Chapter 29 Selene #2
For a long moment, neither of us spoke.
Then he exhaled. “There was this one time . . . I was maybe eleven. My dad decided he was ready for a relationship. He picked me up, took me for a ride on the road out here, like maybe he needed to blow off steam. I rode on the back of the bike, arms around his waist, pretending I wasn’t scared shitless. ”
I looked up at him, my chest pulling tight. “You never talk about him.”
He exhaled, gaze fixed on the water. “We didn’t really have a relationship, not a real one. He wasn’t around much. My mom was the other woman—he didn’t exactly sign up for fatherhood.”
I stayed quiet, my chest tightening.
“He showed up a few times when I was a kid. Once with a cheap toy police car, once with a milkshake I wasn’t allowed to tell anyone about. And then . . . nothing. Not until I was older and already angry enough to pretend I didn’t care.”
He glanced down at our hands, his thumb brushing across mine absently. “After he died, I got a call. He left me this bike and a letter I never read.”
“You never read it?” I whispered. The wind shifted, lifting the edge of my hair. I tucked a strand behind my ear and reached for his hand.
He shook his head. “I didn’t want his words. I wanted him to want me, and he never did. Not enough to matter, at least.”
Silence settled between us again, broken only by the distant rush of waves and the cry of a gull overhead.
“But this bike,” he said finally, nodding toward where it sat parked along the sand, “it’s the only thing I have from him. I don’t ride it much. But tonight . . . I don’t know. I guess I wanted to rewrite something.

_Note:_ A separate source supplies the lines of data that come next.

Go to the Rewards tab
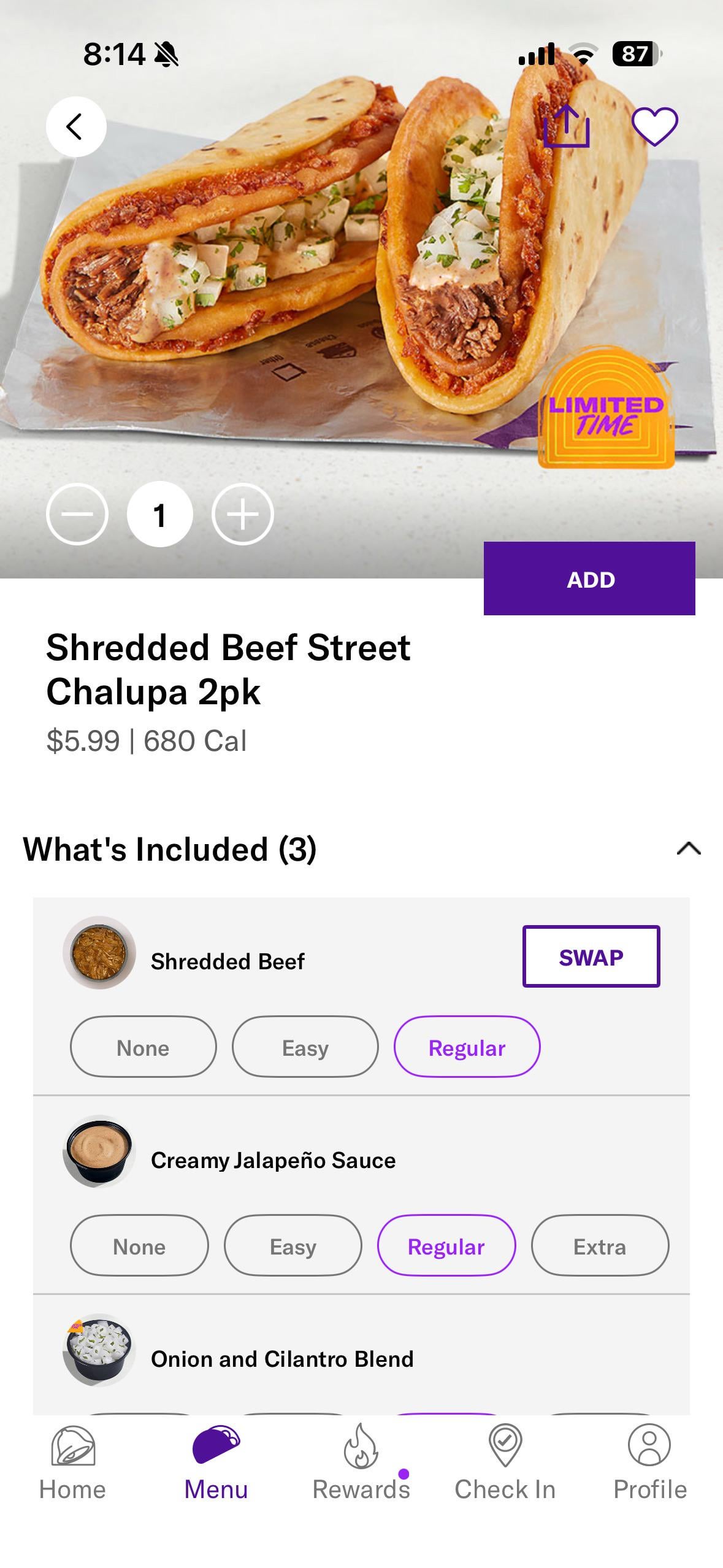This screenshot has width=723, height=1568. coord(361,1464)
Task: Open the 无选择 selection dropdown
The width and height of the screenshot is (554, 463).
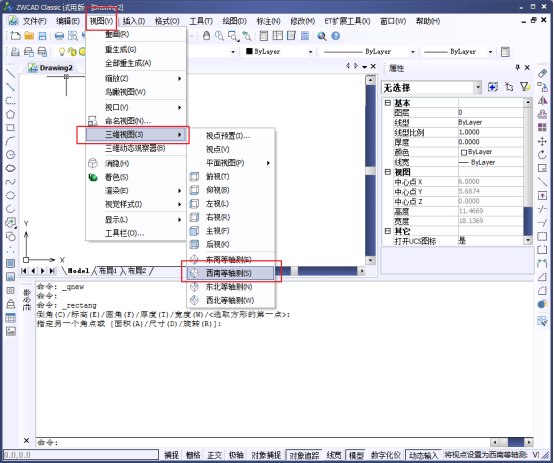Action: pos(431,87)
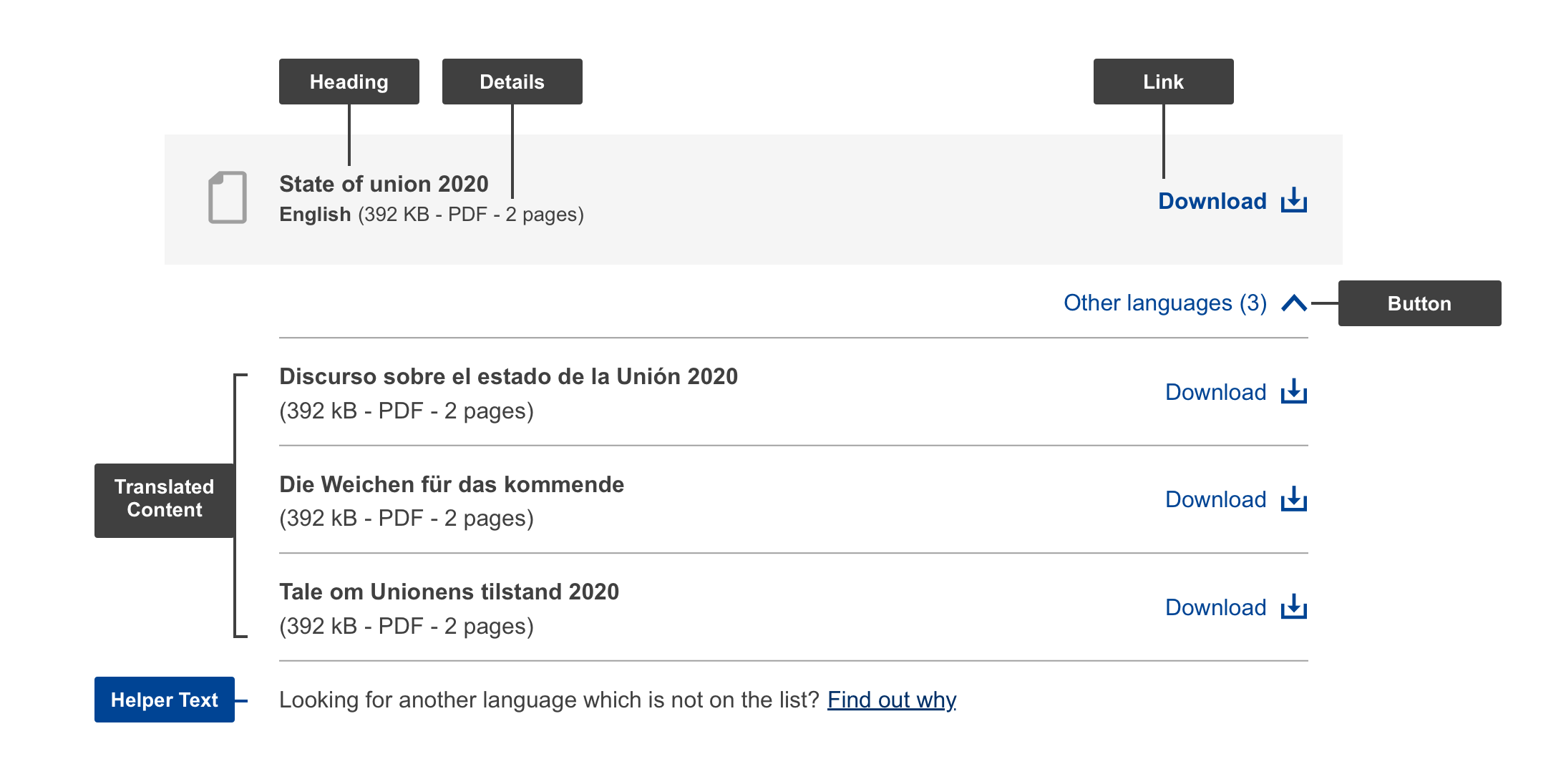Click download icon for Tale om Unionens file

coord(1294,607)
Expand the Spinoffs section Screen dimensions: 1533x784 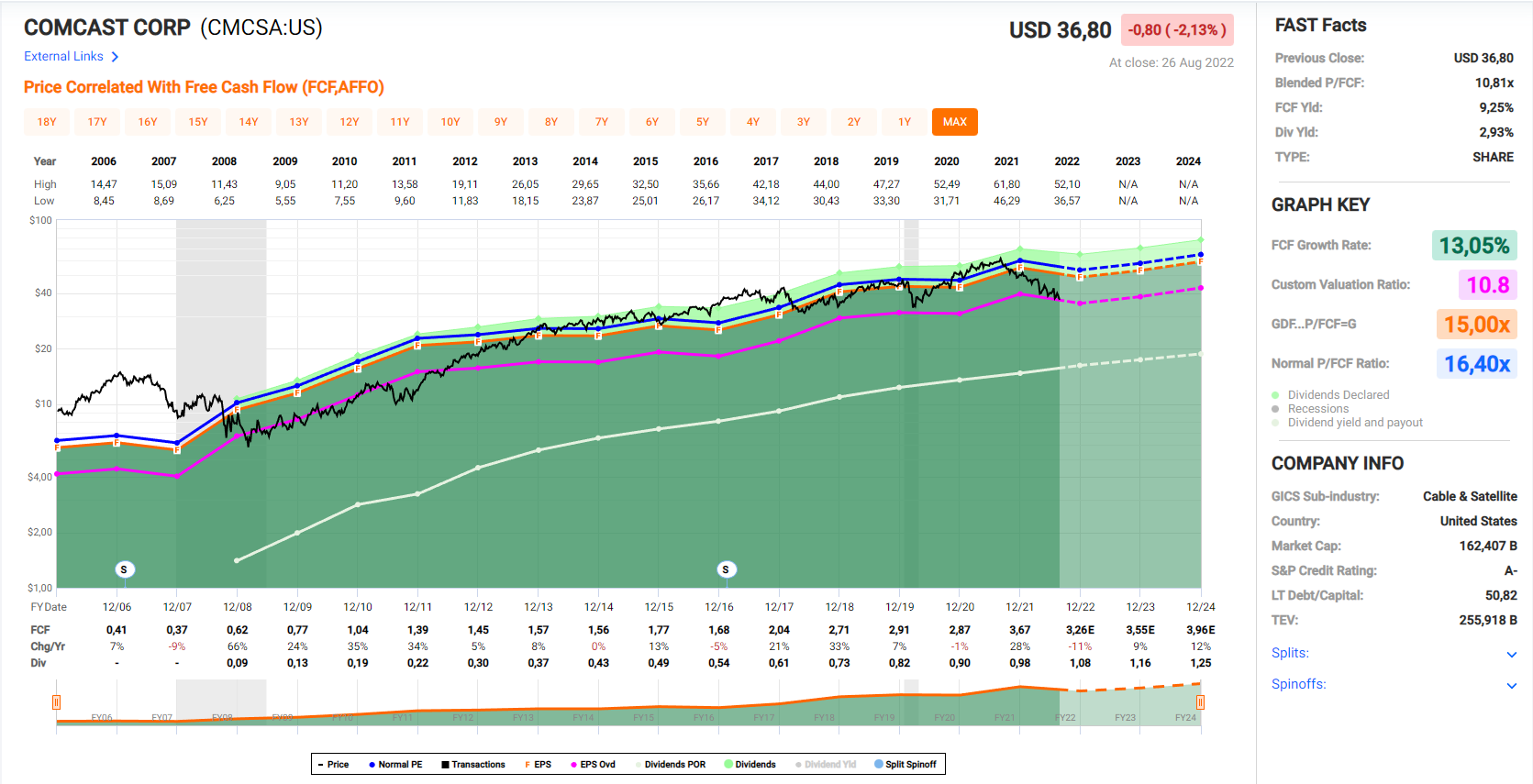click(x=1511, y=685)
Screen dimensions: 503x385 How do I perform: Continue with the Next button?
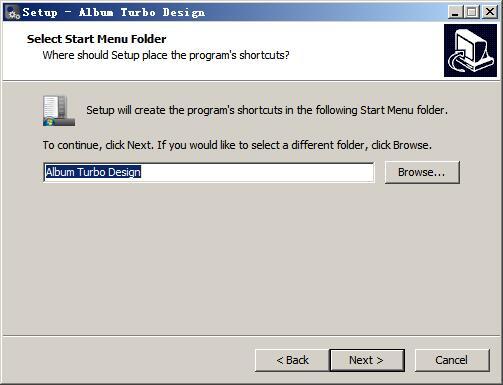click(367, 360)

Make a new good memory.”
I leaned into him, pressing my cheek to his shoulder, the ache in his voice curling around something deep in my chest.
“You are not him,” I said gently. “You’re so much better.”
He didn’t answer. Just turned his head and kissed the top of mine like he didn’t quite know what to say.
“You know . . . I understand what it feels like to wish a relationship was something it isn’t.
” I couldn’t look at Austin, so I just kept talking.
“Brian and I were always friends, but . . .” I exhaled, fumbling for the words to explain it all.
“I think, in my head, things would get better, more passionate, or just feel . . . right, somehow? I don’t know.
Things like shared interests, caring enough to be on time, my needs as a woman .
. . it was like they never even crossed his mind. ”
I blew a sad stream of air through my lips.
“I learned too late that the idea of him was different from the man I married. He was perfectly content with a comfortable companion, but I needed more. When I realized I was slowly becoming the shell of who I was, I had to leave. For myself, sure, but also for Winnie. She deserved a home where there was never a question that she was fiercely loved. I knew I could give that to her, but not if I lost myself completely.”
Austin turned to me. “You do deserve that, Selene. You deserve everything.”
Tears flooded my eyes as I tried to blink them away. Grit lodged in my throat so tightly I could only nod and nestle closer into him.
A beat passed. Then another.
That was when I saw her.
Just beyond the curve of the dunes, where the golden sand met the shadows of the woods, stood a woman in white.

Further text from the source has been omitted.